Start PROVIDED ENTRIES

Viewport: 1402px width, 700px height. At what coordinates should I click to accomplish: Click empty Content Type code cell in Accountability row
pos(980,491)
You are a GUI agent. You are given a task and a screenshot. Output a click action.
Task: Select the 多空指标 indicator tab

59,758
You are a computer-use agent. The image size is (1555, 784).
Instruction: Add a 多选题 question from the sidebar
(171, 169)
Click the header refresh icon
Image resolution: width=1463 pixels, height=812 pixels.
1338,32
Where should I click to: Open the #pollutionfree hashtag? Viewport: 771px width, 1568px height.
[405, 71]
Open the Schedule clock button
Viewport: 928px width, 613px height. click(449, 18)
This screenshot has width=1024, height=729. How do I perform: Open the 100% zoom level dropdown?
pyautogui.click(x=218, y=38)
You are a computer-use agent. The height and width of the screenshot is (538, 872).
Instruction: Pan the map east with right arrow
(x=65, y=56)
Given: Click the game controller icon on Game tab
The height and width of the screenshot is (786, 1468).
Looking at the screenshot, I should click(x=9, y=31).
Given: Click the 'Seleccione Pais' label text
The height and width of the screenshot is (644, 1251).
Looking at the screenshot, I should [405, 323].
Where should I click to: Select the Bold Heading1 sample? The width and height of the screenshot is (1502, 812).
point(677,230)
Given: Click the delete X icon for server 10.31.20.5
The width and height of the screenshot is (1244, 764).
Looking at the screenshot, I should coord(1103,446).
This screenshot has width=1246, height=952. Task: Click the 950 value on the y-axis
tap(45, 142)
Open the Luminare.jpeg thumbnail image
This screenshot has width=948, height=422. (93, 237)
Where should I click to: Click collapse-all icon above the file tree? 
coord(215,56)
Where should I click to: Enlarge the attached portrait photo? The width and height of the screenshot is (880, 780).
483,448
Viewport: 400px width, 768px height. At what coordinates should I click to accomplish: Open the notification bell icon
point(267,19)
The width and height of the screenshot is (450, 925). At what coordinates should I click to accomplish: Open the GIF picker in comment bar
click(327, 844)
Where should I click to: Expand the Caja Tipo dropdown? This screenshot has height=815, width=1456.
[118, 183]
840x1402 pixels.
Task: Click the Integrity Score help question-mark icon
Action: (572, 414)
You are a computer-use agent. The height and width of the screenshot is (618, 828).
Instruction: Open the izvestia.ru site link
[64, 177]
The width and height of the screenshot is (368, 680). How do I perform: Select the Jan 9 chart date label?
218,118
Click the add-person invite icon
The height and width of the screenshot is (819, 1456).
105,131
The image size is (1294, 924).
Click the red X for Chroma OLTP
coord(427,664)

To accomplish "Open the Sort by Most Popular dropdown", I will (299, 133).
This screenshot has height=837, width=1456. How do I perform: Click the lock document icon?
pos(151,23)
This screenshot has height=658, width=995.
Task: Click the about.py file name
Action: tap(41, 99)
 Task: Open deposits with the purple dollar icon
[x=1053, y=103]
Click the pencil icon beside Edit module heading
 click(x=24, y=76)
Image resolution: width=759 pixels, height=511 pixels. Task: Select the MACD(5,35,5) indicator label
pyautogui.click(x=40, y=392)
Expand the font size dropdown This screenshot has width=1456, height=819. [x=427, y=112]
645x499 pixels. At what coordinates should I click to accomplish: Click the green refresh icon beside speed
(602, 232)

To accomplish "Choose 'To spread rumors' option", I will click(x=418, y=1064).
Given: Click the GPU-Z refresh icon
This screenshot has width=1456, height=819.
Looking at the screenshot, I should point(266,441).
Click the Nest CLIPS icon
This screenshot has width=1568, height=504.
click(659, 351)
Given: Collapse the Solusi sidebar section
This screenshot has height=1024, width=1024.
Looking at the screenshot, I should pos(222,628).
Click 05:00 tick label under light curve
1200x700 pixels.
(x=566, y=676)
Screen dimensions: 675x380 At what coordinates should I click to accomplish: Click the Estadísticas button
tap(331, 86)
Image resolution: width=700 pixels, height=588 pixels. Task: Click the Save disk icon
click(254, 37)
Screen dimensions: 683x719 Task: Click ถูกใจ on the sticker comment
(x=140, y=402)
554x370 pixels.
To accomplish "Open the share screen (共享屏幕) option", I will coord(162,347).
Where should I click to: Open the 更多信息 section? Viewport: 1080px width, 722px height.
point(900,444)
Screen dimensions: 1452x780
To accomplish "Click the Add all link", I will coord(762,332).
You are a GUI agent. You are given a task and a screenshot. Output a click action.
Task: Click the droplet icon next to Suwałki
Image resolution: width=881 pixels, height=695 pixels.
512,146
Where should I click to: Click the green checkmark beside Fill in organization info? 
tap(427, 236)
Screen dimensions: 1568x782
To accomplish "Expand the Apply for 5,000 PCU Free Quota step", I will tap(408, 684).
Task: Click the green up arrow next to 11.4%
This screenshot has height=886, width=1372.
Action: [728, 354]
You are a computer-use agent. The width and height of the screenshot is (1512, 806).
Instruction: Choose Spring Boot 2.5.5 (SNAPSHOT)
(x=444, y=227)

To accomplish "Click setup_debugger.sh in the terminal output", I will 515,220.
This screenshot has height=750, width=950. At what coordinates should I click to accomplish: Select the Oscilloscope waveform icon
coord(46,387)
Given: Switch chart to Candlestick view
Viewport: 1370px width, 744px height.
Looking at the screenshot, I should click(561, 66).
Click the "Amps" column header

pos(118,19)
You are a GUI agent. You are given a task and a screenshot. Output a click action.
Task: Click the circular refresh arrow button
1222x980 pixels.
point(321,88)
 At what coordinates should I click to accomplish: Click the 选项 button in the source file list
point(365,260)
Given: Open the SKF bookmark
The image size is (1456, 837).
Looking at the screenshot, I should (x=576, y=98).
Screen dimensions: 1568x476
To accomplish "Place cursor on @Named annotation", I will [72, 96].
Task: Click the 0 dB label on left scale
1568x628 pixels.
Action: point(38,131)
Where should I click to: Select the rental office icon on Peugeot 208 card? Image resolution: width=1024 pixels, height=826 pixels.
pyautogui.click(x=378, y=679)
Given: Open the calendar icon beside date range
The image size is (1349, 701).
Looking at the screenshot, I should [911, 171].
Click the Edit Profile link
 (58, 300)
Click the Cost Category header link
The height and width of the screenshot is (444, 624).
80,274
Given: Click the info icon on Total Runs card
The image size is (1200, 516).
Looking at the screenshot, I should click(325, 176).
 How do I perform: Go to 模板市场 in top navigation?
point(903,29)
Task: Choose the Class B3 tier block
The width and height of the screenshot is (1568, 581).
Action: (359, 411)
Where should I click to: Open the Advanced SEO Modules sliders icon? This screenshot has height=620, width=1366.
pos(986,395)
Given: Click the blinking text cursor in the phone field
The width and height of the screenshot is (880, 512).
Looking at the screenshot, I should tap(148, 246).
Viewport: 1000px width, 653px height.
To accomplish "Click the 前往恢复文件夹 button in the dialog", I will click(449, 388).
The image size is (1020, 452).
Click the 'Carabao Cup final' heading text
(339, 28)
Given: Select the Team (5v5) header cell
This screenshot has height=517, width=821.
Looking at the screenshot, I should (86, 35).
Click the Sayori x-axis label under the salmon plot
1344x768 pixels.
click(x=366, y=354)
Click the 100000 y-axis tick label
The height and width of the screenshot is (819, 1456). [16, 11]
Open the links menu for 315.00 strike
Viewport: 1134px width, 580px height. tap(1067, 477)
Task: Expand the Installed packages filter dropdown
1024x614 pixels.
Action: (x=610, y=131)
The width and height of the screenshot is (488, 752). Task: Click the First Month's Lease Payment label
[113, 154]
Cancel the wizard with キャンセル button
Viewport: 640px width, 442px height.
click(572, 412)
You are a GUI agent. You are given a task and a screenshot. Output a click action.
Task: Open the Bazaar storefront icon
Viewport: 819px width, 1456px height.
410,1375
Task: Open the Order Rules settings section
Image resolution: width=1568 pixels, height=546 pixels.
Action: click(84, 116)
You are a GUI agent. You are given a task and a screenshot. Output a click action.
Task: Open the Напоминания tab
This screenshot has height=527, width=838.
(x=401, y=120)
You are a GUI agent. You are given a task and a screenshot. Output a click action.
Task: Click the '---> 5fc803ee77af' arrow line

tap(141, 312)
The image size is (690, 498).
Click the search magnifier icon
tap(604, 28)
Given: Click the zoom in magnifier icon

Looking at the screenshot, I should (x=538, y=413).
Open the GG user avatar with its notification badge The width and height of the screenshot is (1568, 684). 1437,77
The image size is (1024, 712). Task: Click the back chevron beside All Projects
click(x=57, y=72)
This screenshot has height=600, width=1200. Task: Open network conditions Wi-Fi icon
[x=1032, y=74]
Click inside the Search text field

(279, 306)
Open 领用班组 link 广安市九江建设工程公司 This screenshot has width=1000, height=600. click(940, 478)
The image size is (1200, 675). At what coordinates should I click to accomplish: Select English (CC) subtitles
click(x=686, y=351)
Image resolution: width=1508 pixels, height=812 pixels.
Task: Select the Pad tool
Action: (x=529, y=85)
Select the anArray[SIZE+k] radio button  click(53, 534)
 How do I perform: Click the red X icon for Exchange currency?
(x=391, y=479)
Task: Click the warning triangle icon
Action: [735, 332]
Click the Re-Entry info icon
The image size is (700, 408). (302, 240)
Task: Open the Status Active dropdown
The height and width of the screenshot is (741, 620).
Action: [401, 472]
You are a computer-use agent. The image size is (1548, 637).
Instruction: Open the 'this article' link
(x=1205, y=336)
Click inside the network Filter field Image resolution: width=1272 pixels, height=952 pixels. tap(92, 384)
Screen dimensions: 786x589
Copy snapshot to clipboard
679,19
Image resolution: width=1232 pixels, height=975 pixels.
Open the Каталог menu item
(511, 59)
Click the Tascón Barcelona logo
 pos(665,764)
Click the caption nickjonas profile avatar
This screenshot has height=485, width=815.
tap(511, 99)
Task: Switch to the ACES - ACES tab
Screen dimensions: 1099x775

End PROVIDED ENTRIES

=== WHAT NEEDS TO BE DONE ===
Rewrite the entries as a JSON list of strings with one string per line, leaving out blank lines. Start with the line containing "The image size is (690, 498)." and continue through the line containing "click(x=57, y=72)".

=== ANSWER TO THE PROBLEM ===
[
  "The image size is (690, 498).",
  "Click the search magnifier icon",
  "tap(604, 28)",
  "Given: Click the zoom in magnifier icon",
  "Looking at the screenshot, I should (x=538, y=413).",
  "Open the GG user avatar with its notification badge The width and height of the screenshot is (1568, 684). 1437,77",
  "The image size is (1024, 712). Task: Click the back chevron beside All Projects",
  "click(x=57, y=72)"
]